Major investments have been made in the last few years at SCRI and by research groups around the world to establish extensive catalogues of genes, as expressed sequence tags (ESTs) in crop plants and through whole genome sequencing of plant microbial pathogens.

Gene sequencing is only the first stage of linking genotype to important phenotypes and traits of interest. In order for these resources to be fully exploited in crop improvement and research programmes, high-throughput parallel monitoring of gene expression is essential.

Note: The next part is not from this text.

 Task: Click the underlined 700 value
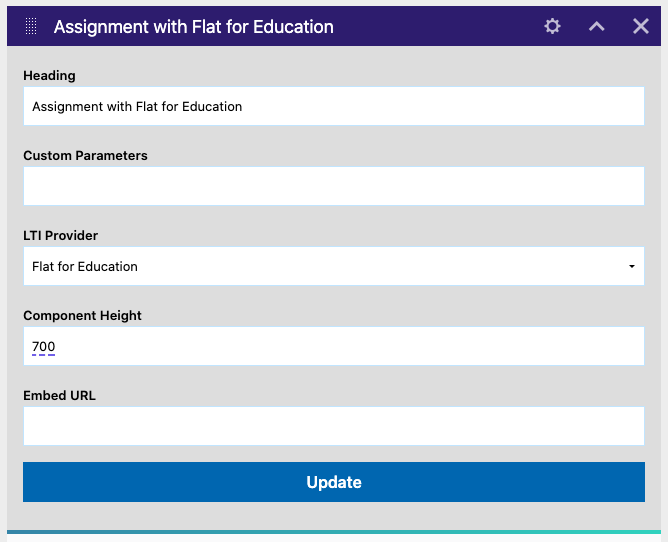[43, 347]
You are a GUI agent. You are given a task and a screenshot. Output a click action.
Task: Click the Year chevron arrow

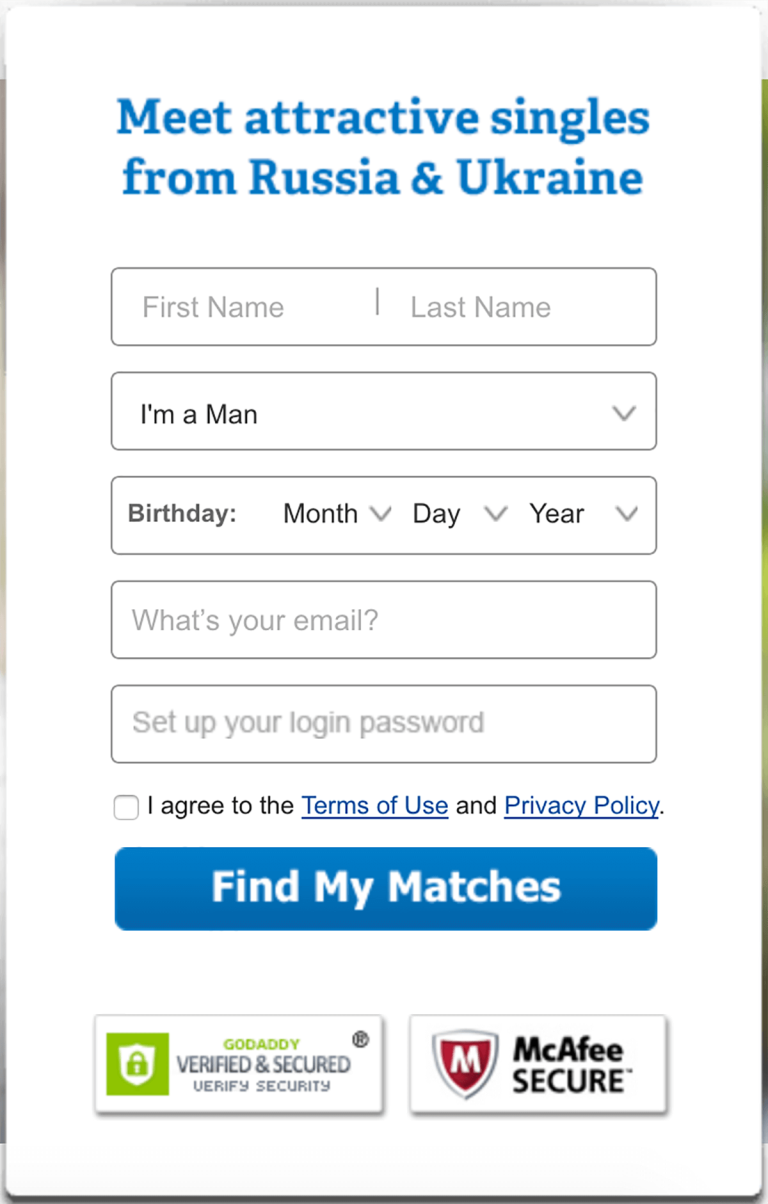627,514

Determination of co-ordinated changes in gene expression over time, throughout development, or in response to manipulation, stress or pathogens, will allow novel insights into how they respond to environmental challenges. The Microarray Facility at SCRI has led to the exploitation of gene expression profiling by many collaborative groups on-site.Array lab

Microarrays have been successfully applied to both plant pathogen (Pectobacterium) and crop (potato, barley, raspberry and blackcurrant) species. Studies include determination of pathogenicity factors, analysis of host-pathogen interactions, dissection of food quality traits, expression QTL (eQTL) isolation, characterisation of bud dormancy, microRNA expression and single-nucleotide polymorphism (SNP) discovery.

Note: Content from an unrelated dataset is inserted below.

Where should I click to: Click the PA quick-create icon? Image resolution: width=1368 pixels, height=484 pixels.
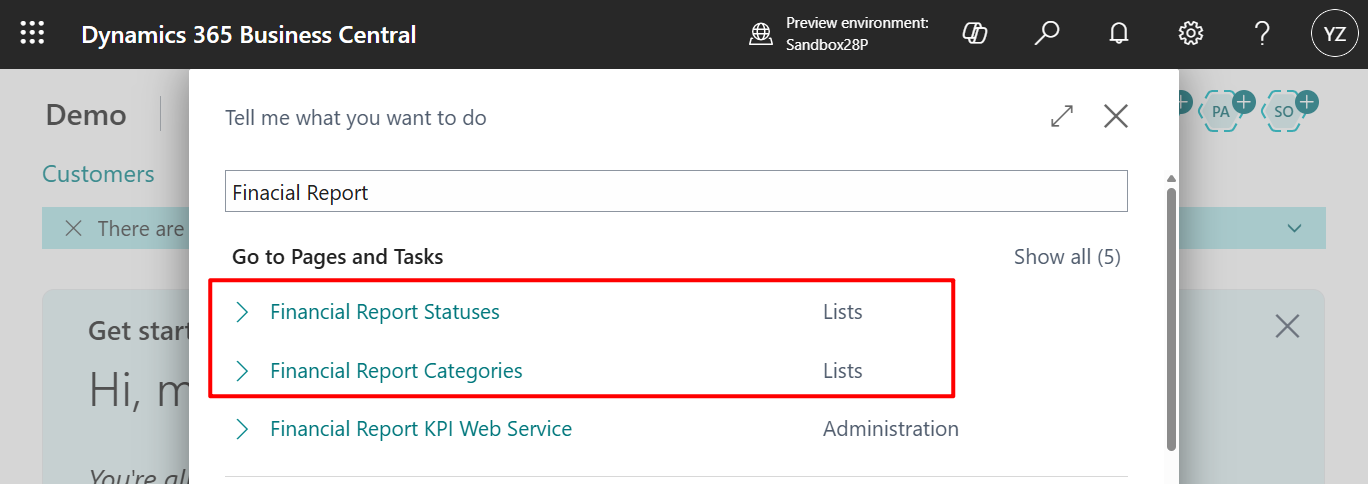1221,111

Next generation (non-Sanger) sequencing, including 454 (Roche) and Solexa (Illumina) are being utilised by SCRI research groups for deep transcriptional analysis in crop plant species. Such technologies are exploited through collaboration with Mark Blaxter at The Gene Pool, Edinburgh University. These ‘open’ transcriptomics platforms are not limited by pre-defined organism-specific gene sequences and can lead to discovery of novel low-abundance transcripts, small RNAs, alternative splicing events and SNPs for functional mapping studies.